Beginning with the line containing "The height and" and going on through the line containing "Task: Tap the Dynamic Island at the top", the lines below are to be returned exactly, pictures excluded and nothing added.

• **Extracted data entries**
○ ○ ○

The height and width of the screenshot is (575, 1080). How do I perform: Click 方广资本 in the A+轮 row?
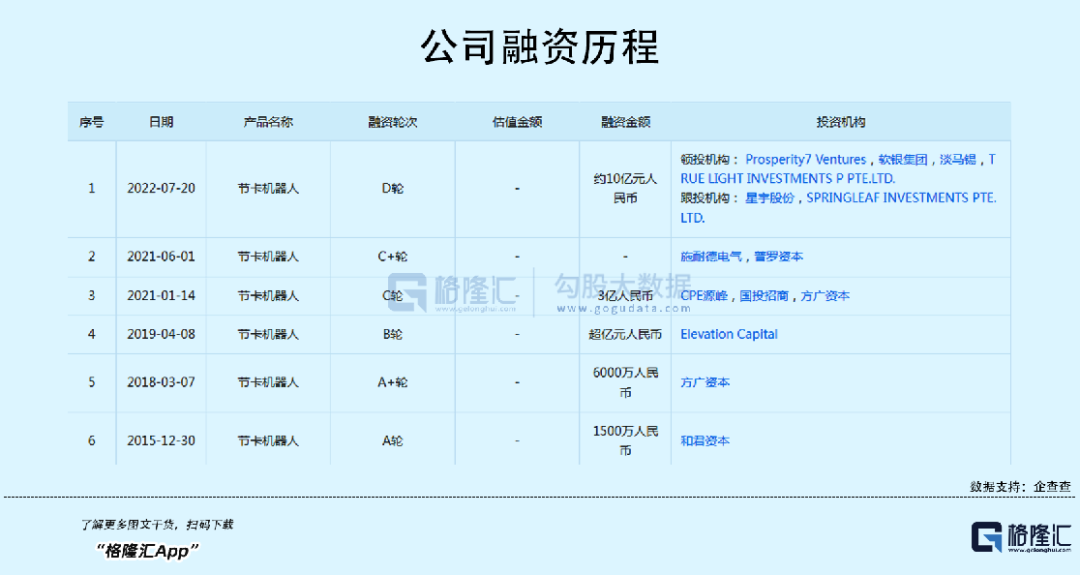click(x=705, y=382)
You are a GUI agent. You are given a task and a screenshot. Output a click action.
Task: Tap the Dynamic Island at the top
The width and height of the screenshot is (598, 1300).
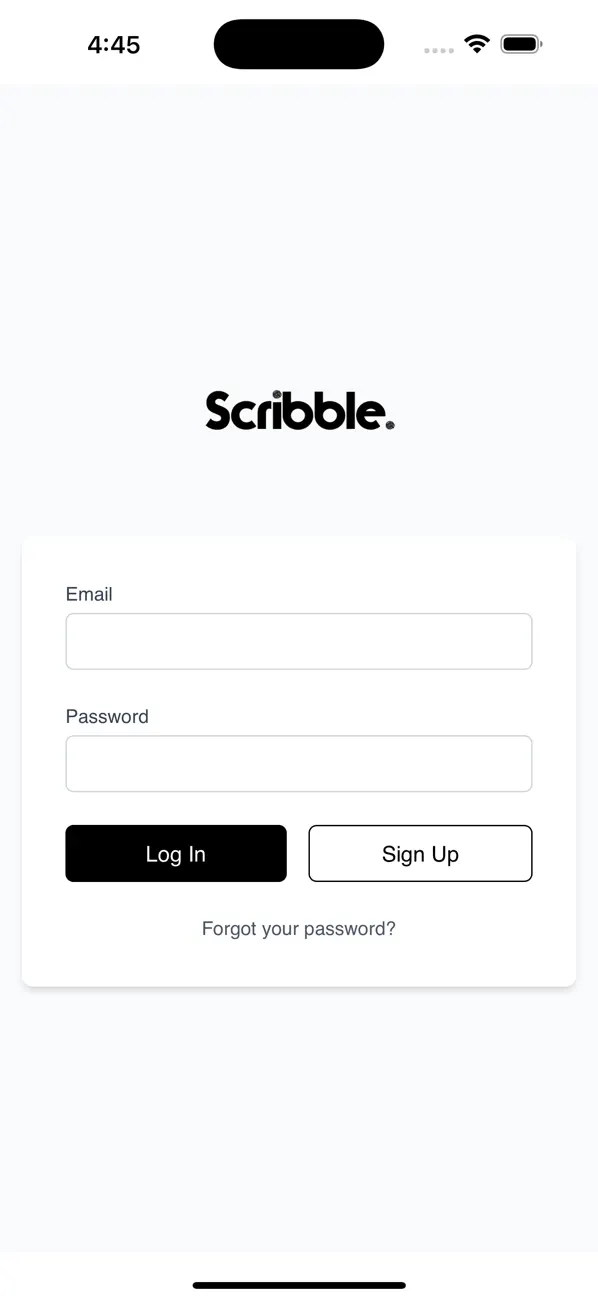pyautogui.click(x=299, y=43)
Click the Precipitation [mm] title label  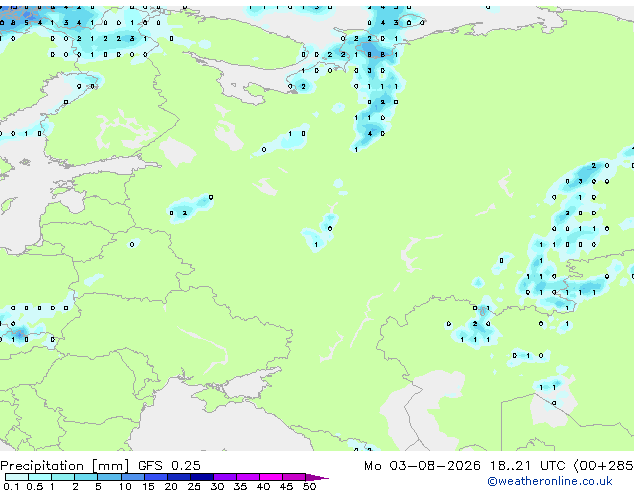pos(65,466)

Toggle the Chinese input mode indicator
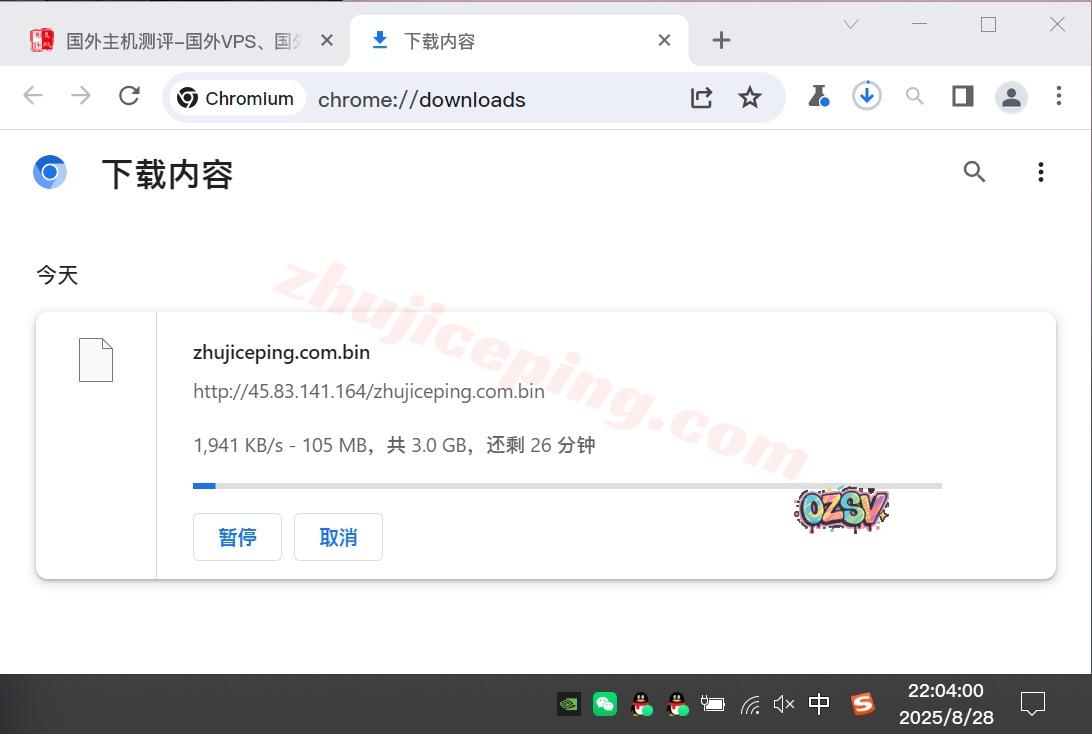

○ ○ ○

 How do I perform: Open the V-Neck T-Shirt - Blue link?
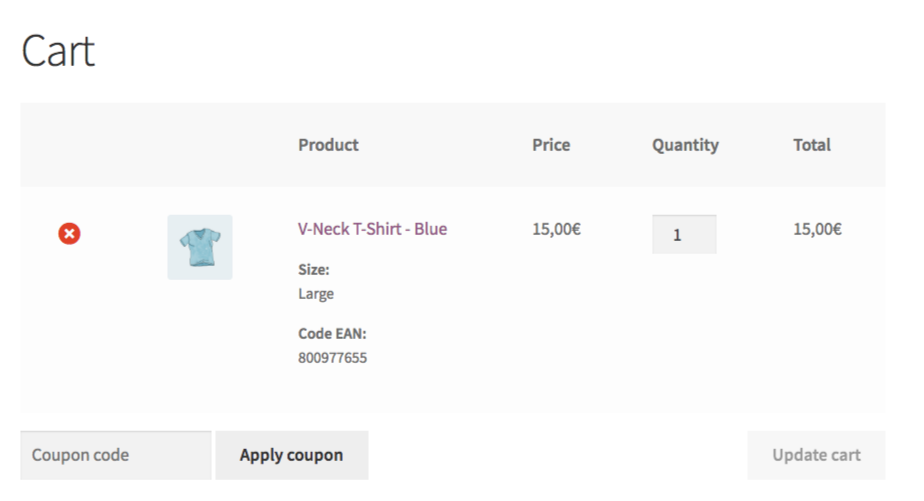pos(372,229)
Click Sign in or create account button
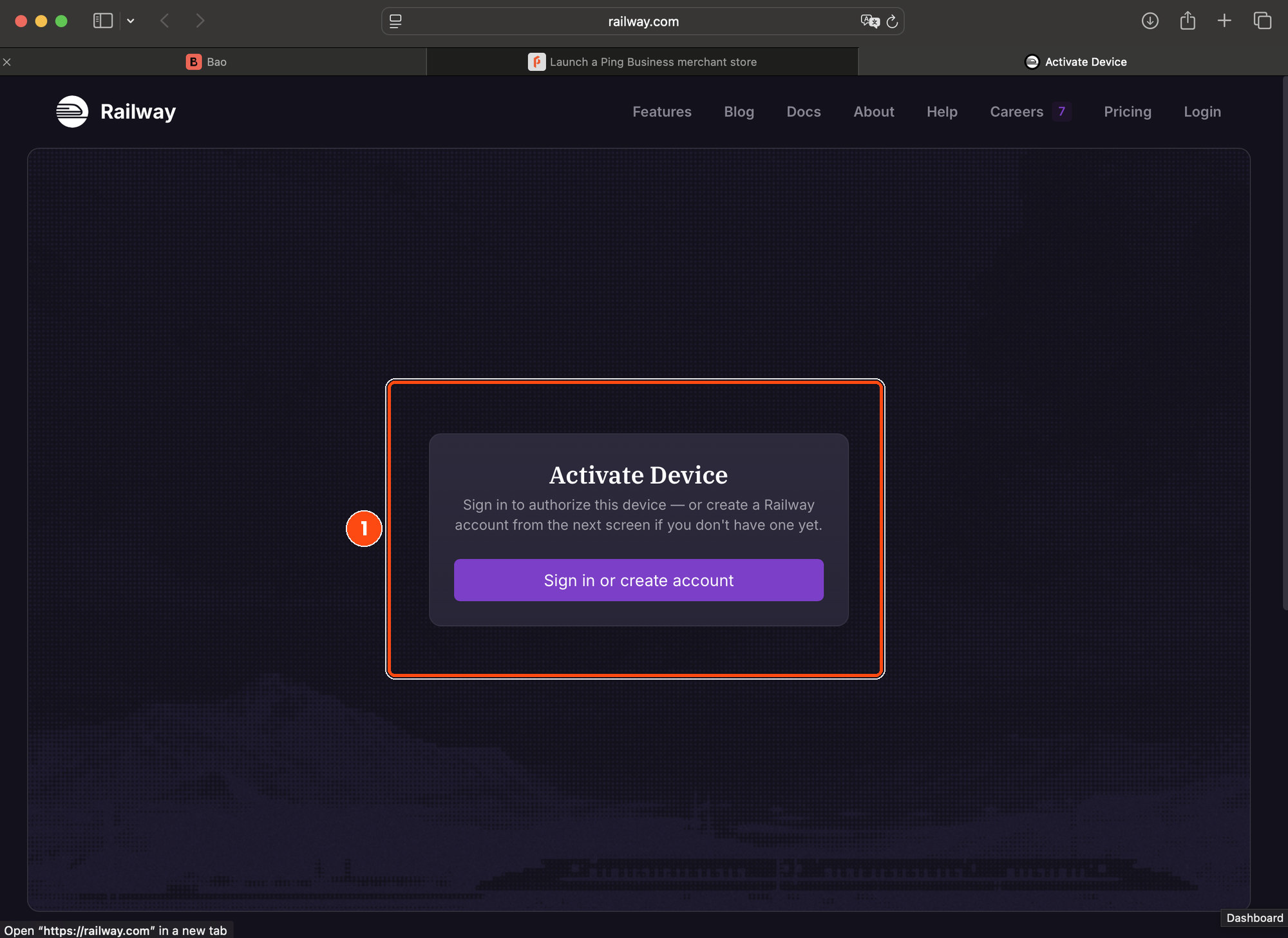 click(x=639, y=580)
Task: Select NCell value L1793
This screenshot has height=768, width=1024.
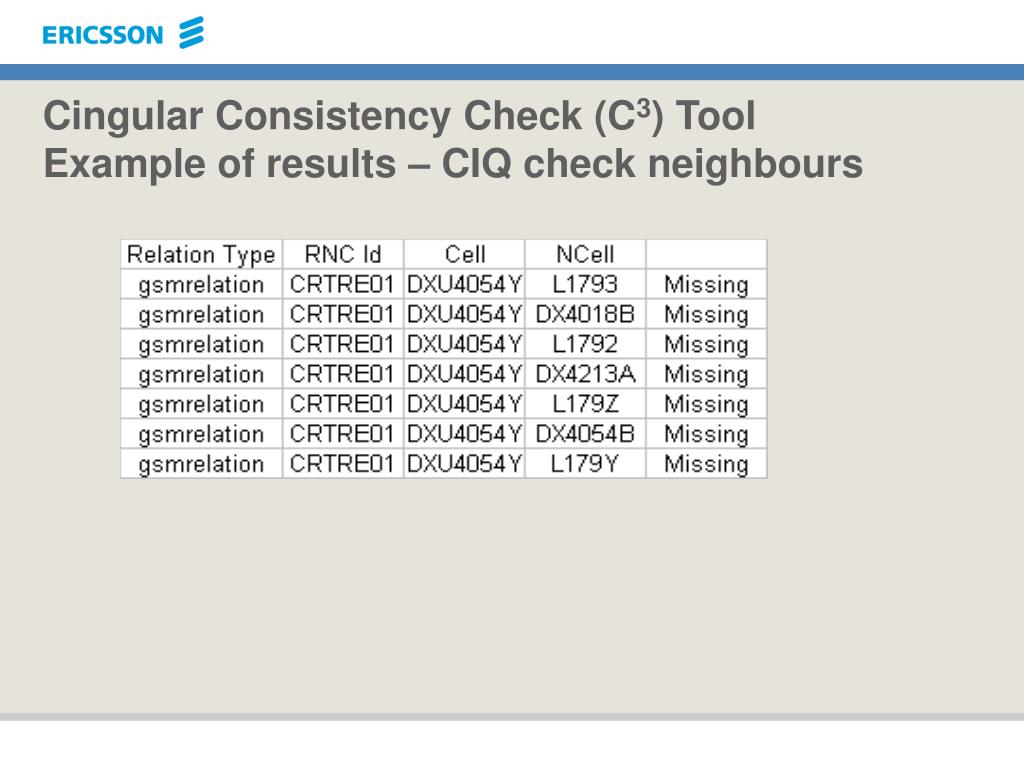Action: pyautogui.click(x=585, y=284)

○ ○ ○

• **The completed task**
The height and width of the screenshot is (575, 1080). How do I perform: Click 方广资本 in the A+轮 row?
click(x=705, y=382)
You are a GUI agent. You are given a task and a screenshot. Output a click action.
Task: Tap the Dynamic Island at the top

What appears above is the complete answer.